--- RECORD EXTRACTS Enclosed Below ---
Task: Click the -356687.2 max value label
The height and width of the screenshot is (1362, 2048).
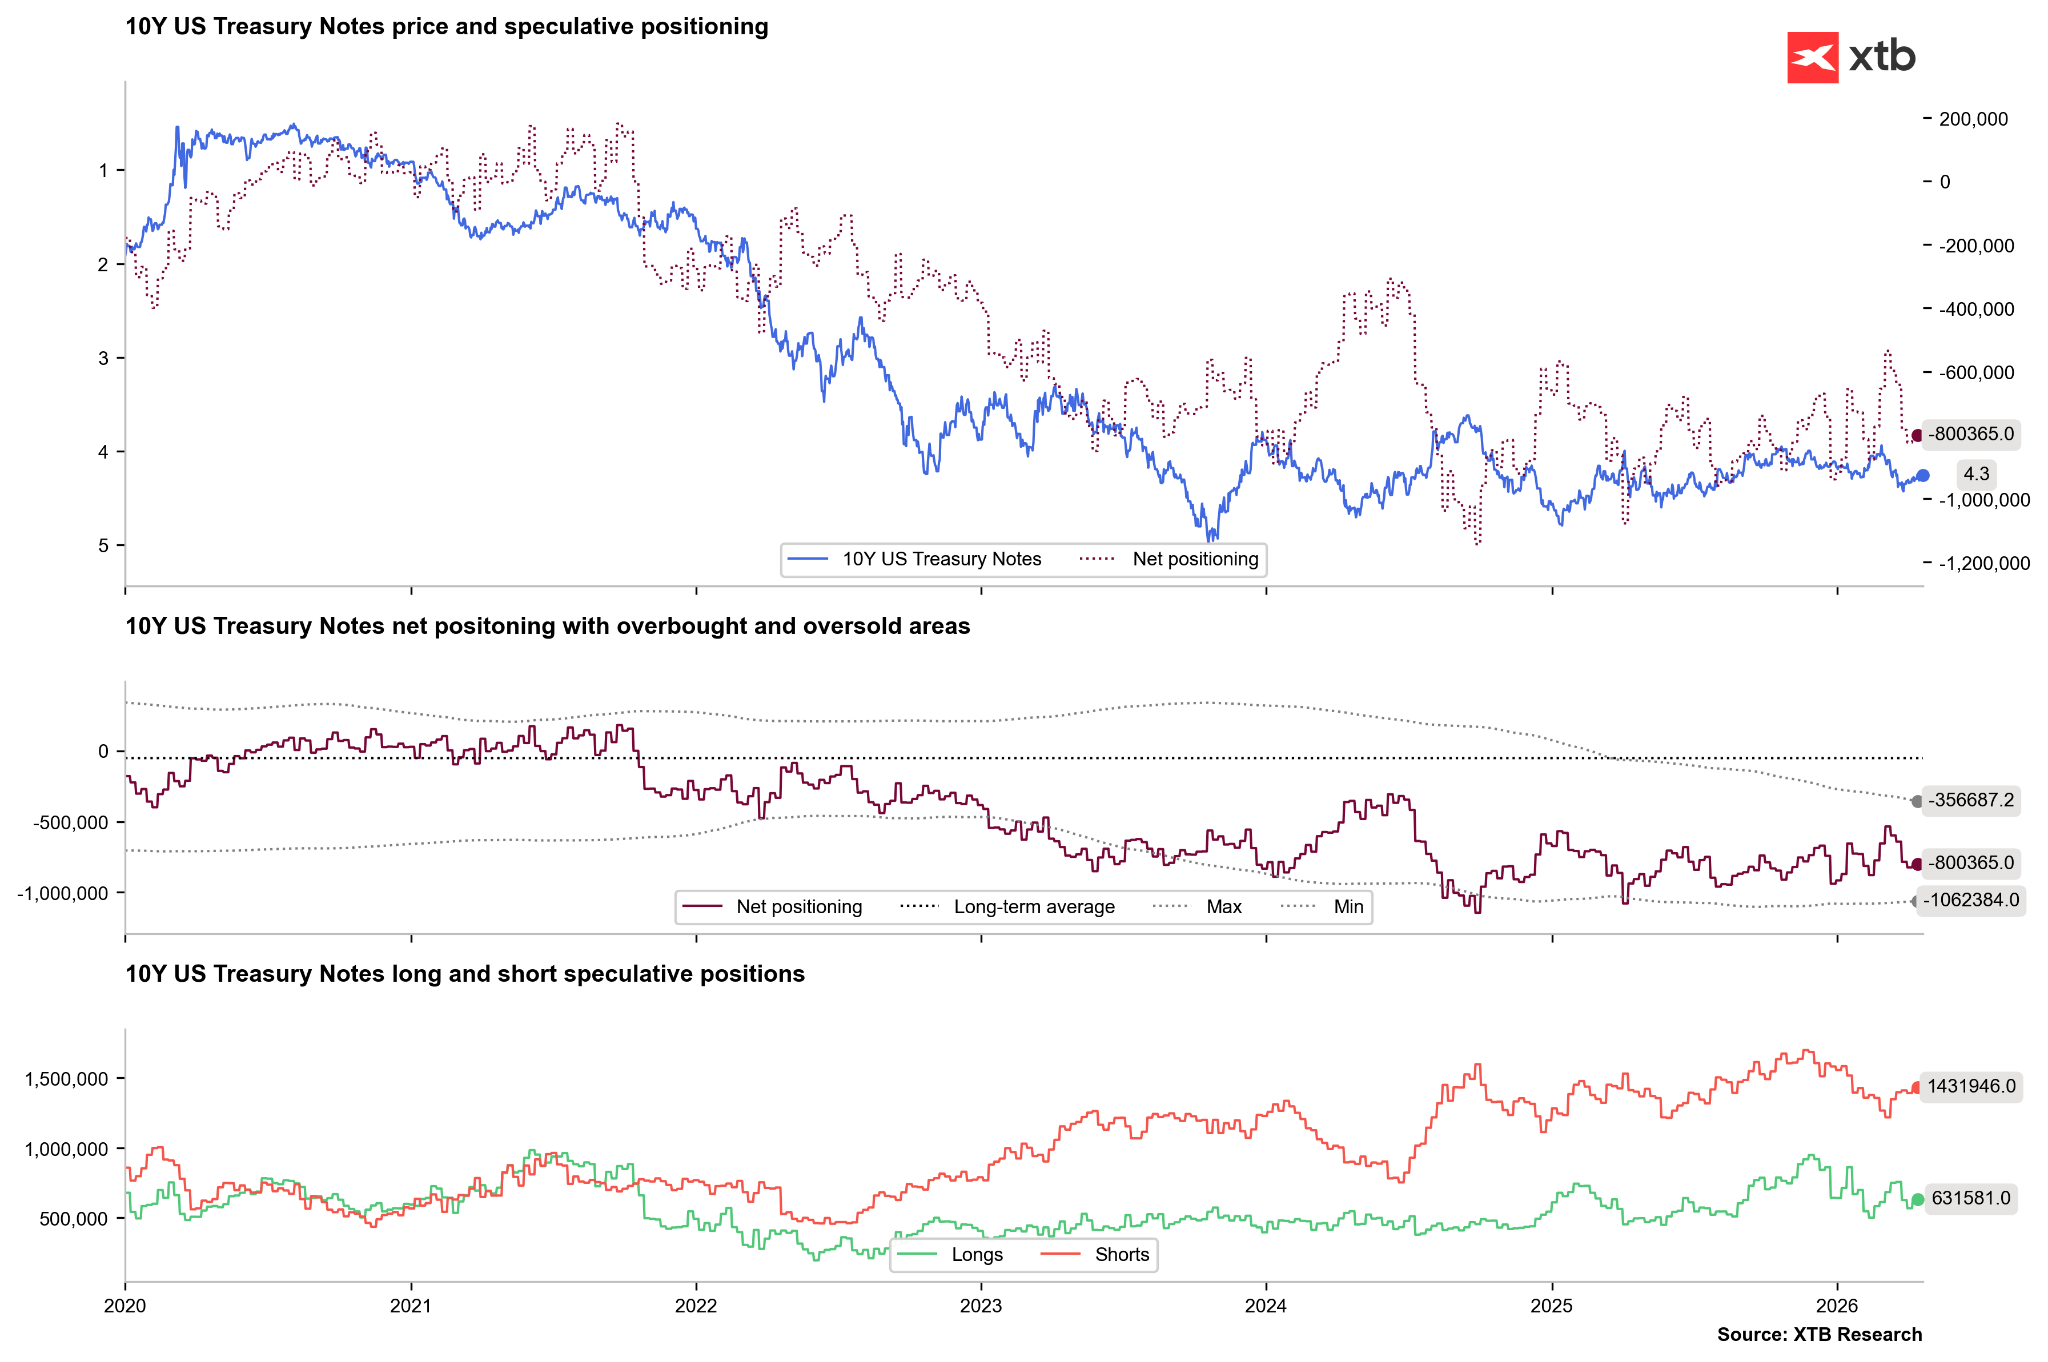Action: (1971, 800)
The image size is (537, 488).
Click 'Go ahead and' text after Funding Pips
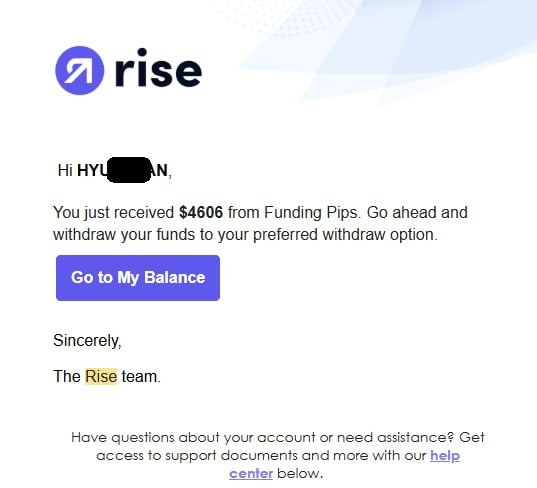tap(417, 212)
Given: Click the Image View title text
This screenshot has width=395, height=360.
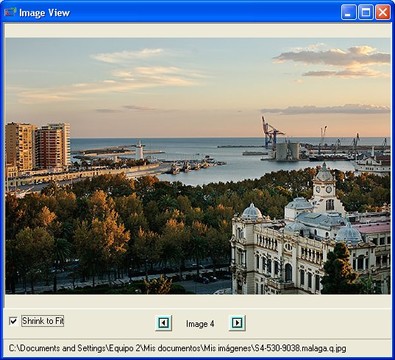Looking at the screenshot, I should click(44, 13).
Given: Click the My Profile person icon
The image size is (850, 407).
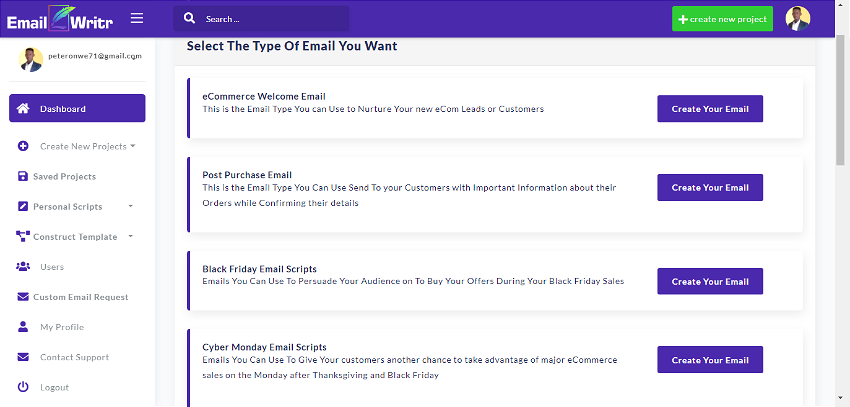Looking at the screenshot, I should 23,327.
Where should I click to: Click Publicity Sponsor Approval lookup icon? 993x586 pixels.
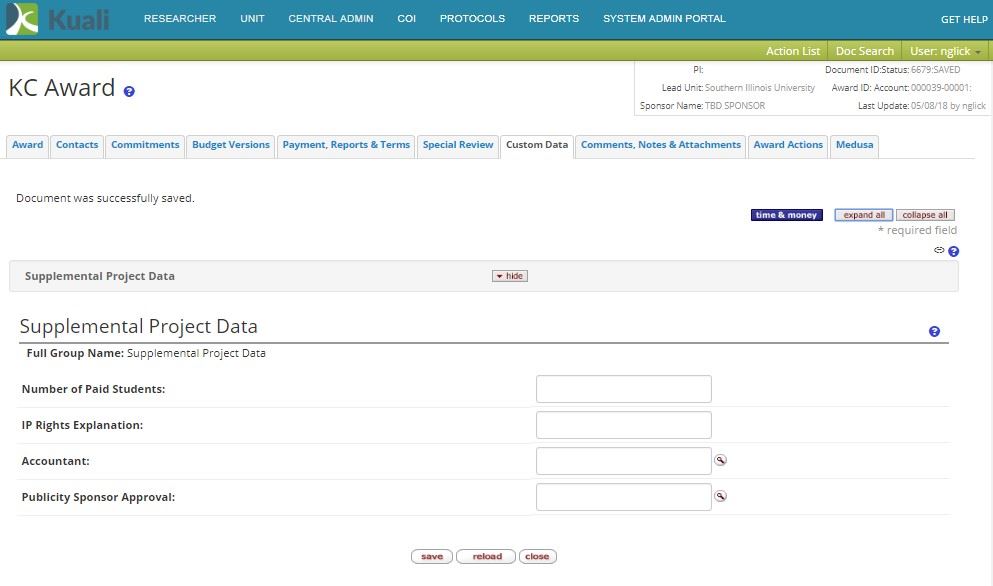tap(720, 497)
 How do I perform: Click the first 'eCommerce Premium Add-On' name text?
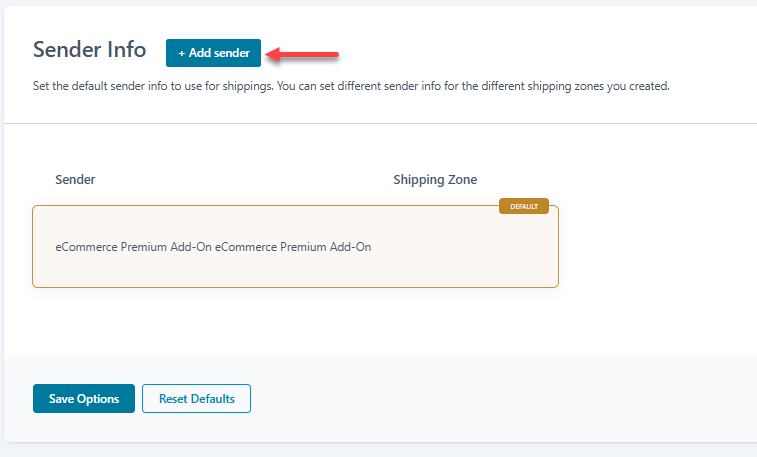133,247
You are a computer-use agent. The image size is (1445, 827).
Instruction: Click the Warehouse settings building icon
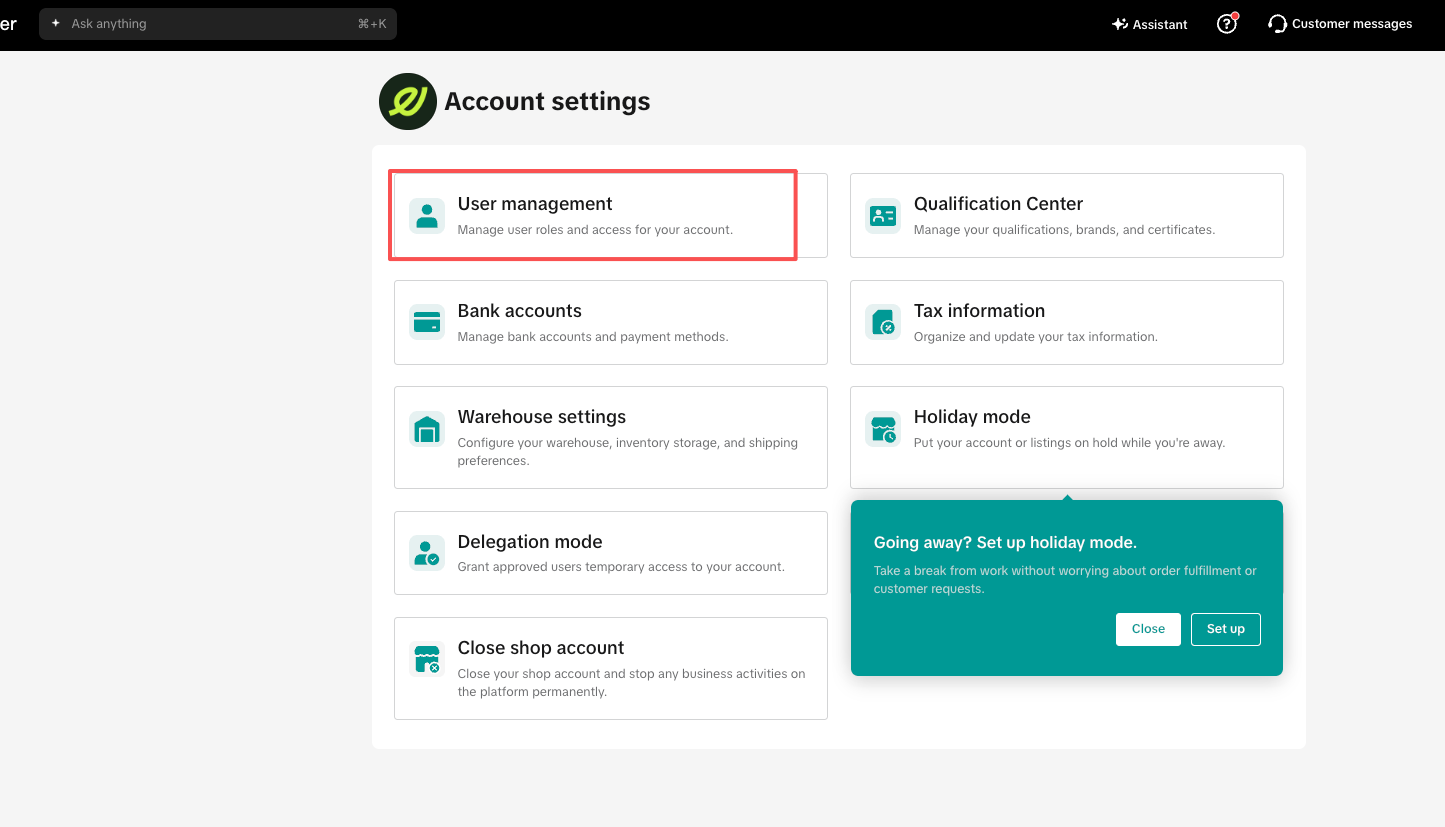(427, 429)
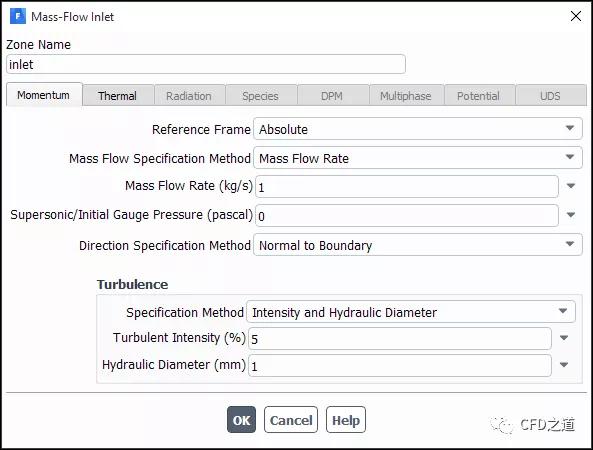Click the Cancel button
The width and height of the screenshot is (593, 450).
(x=291, y=420)
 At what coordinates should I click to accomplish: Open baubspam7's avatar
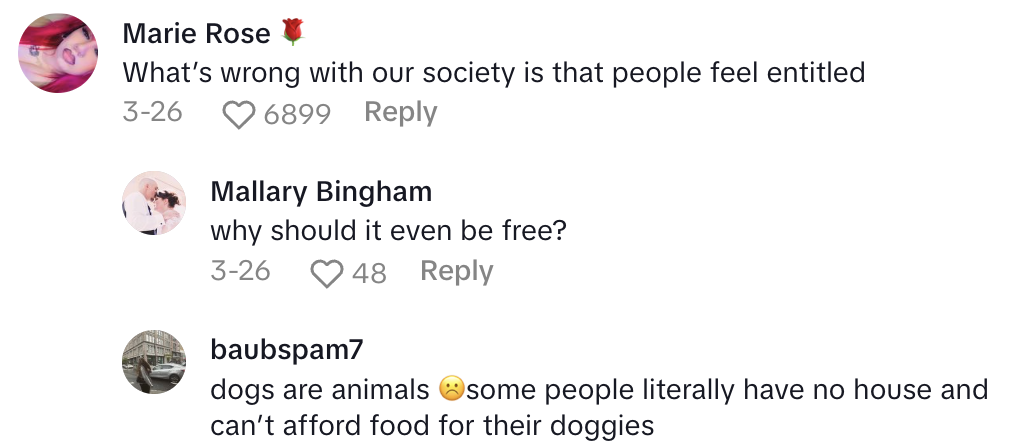click(x=154, y=362)
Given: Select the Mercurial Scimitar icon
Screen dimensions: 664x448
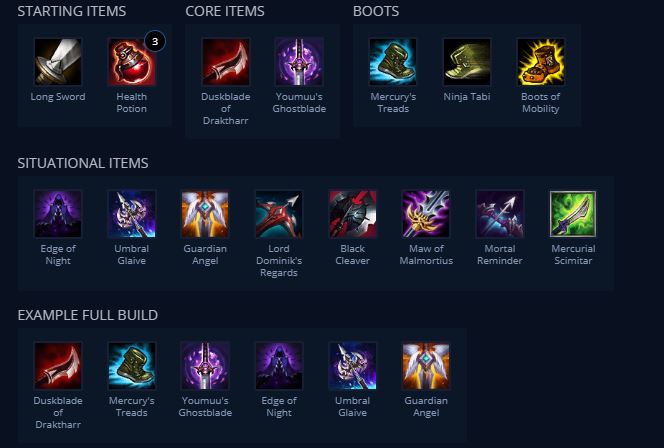Looking at the screenshot, I should [x=573, y=214].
--- End of Enclosed RECORD EXTRACTS ---
### TASK PROMPT
Please write out the lines above, beginning at the line with "You are a computer-use" and ending at the last line of the records, exactly as they appear and without pictures.

### RESULT OF THIS EXERCISE
You are a computer-use agent. The image size is (1445, 827).
Instruction: Click the Warehouse settings building icon
(427, 429)
Click the Cancel button
The width and height of the screenshot is (593, 450).
(x=291, y=420)
 At what coordinates should I click to accomplish: Open baubspam7's avatar
click(x=154, y=362)
Given: Select the Mercurial Scimitar icon
Screen dimensions: 664x448
Looking at the screenshot, I should [x=573, y=214].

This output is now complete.